Cuba es un país donde sus ciudadanos tienen nivel de educación mínima de diez años escolares, disfrutan de atención médica gratuita a todos los niveles, se benefician de la propiedad indiscutida de la humilde vivienda familiar en una sociedad sin explotadores ni explotados, cuentan con instituciones, infraestructuras y centros de investigación científica que han salvado millones de vidas por todo el mundo al producir vacunas y medicamentos que los monopolios farmacéuticos venden a precios descomunales.

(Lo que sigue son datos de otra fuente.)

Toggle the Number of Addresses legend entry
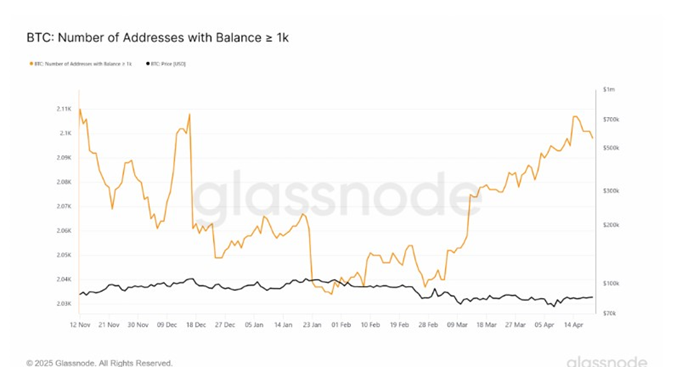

Algo así es difícil de cambiar por una sociedad de discriminación racial, comida rápida y privatizaciones al por mayor.
Aspecto externo
Dentro del ámbito exterior, Cuba tiene que seguir fortaleciendo la solidaridad internacional tal como lo ha venido haciendo por décadas. Bien ha hecho la Revolución cubana al distraer sus mercados de compra y de venta hacia países en los que Estados Unidos no tiene posibilidades de entorpecer las negociaciones.
China y Venezuela, entre muchos otros países, son ahora sus principales socios comerciales. El hecho reciente de que se hayan descubierto en aguas cubanas enormes yacimientos de gas y de petróleo abre una compuerta de riquezas nunca soñadas.
Hasta el US Geological Survey ha publicado que esas reservas ascienden a 9.3 billones de barriles de crudo y 22 trillones de pies cúbicos de gas natural. Ya quisiera Estados Unidos resolver sus carencias de combustible con una fuente tan cercana. Pero para eso tendría dos opciones: o levanta el inefectivo bloqueo o invade militarmente como en Irak.
Pocos recomendarían la segunda opción, la militar, porque las Fuerzas Armadas Revolucionarias de Cuba han estado preparándose para una invasión estadounidenses por 47 años.
La guerra del pueblo no es una ficción para los cubanos sino un concepto que los ha llevado a almacenar alimentos, armamento y municiones para una guerra de desgaste que, de atreverse Estados Unidos a iniciarla, la ocupación de Irak parecería un día de playa en verano.
Conclusión
Una Cuba sin Fidel requiere de una transición. Y Cuba ha estado en transición desde hace muchos años preparando a su pueblo para un sistema de cambios permanentes. Pero el cambio nunca será para beneficio de los empresarios norteamericanos y europeos como esperan en Washington que sea.
La fruta madura del siglo diecinueve no es la de hoy. Los cambios que tuvieran que realizarse servirán indudablemente para que la Revolución Cubana siga siendo ejemplo de dignidad y de patriotismo para todos los pueblos del mundo. Como hasta ahora.